When you are not able to re-pay your debts due to your financial difficulties, you have certain solutions at hand. You can take up the matter with your creditors, and explain to them convincingly the matter of your financial instability, and let them make concessions on the terms on which the loan was given to you. You can negotiate the interest rate, and get the fees levied on the loan waived off.
The total outstanding balance could also be negotiated to an affordable level. Along with this, the lenders might consider bringing down the amount on your installment payments to make it easier for you. If you like, you could also approach your creditors through credit agencies, or a lawyer who takes up the matter on your behalf.

The second option is to sign on a debt management plan. In case you are going through a deep financial crisis, and you are not being able to re-pay your debts, you might consider taking advice from a credit counsellor. The credit counsellor might advice you to go in for debt consolidation, where all your debts are merged into one. This task is mainly done by credit agencies, which take up the matter with your creditors, and bring down your liability to an affordable level. In this case you pay only one installment every month to the credit agency, who distributes the money to your debtors.

There is yet one other option which is available in UK, where you actually write-off a part of your debt. You might have solutions to your debt problem through debt management or remortgages, but these would only provide you with a relief in interest rates, and waiving off of certain fees. These do not let you write-off debts, but in fact replaces one debt with the other. On the other hand, writing off debts provides you with greater financial relief. You may go and file for bankruptcy to write off all your debts, but the consequences may become severe, and this should be kept as a last resort.
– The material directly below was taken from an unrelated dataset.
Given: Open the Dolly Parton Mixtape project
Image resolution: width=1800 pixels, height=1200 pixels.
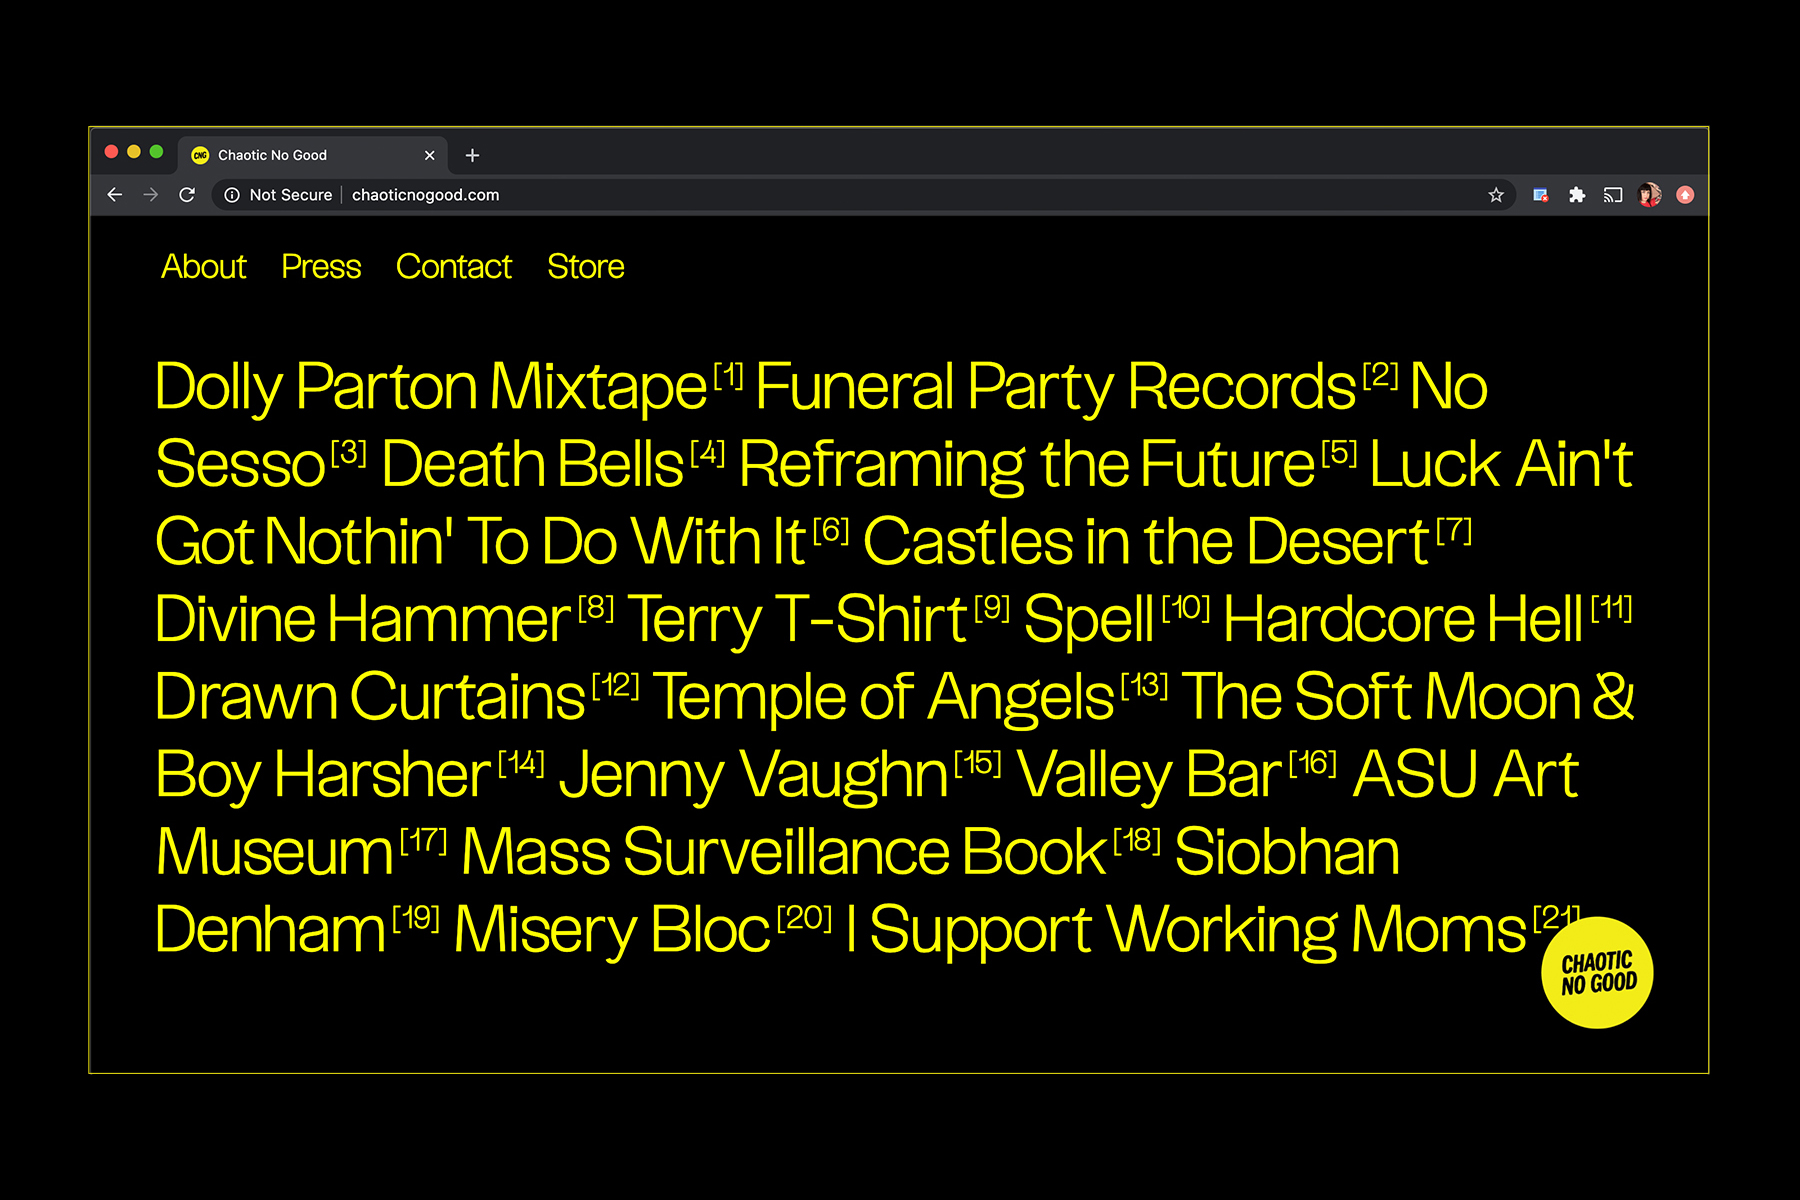Looking at the screenshot, I should [x=431, y=387].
The Individual Voluntary Arrangement (IVA) in the United Kingdom provides a solution to debtors, where you can write-off a large percentage of your debt, provided you are found eligible. The amount that could be written off depends upon your financial capability to pay back your debts. IVA is a debt relief solution which is backed up by the United Kingdom government. If you are going for IVA, there is one aspect which is very important. The IVA must be accepted by your creditors. Once your creditors accept IVA, it becomes legally binding, and this would mean that the amount of debt to be written off has been agreed upon, and cannot be changed by the creditors even two years later. You, as a debtor, are legally protected against this.

The draft of the proposal is generally drawn up by a licensed Insolvency Practitioner on your behalf, which is provided to you for your comments. After finalising the issues, the document is sent off to all your creditors. The creditors, however, besides rejecting or accepting the document, may want changes, and these changes would only be incorporated into the document after you have approved them. The Insolvency Practitioner has to make sure that you truly have a deep financial crisis in hand, and also that you are capable in keeping up with the payment of your debt after it has been partially written off. These have to be ensured by him before he makes his recommendations.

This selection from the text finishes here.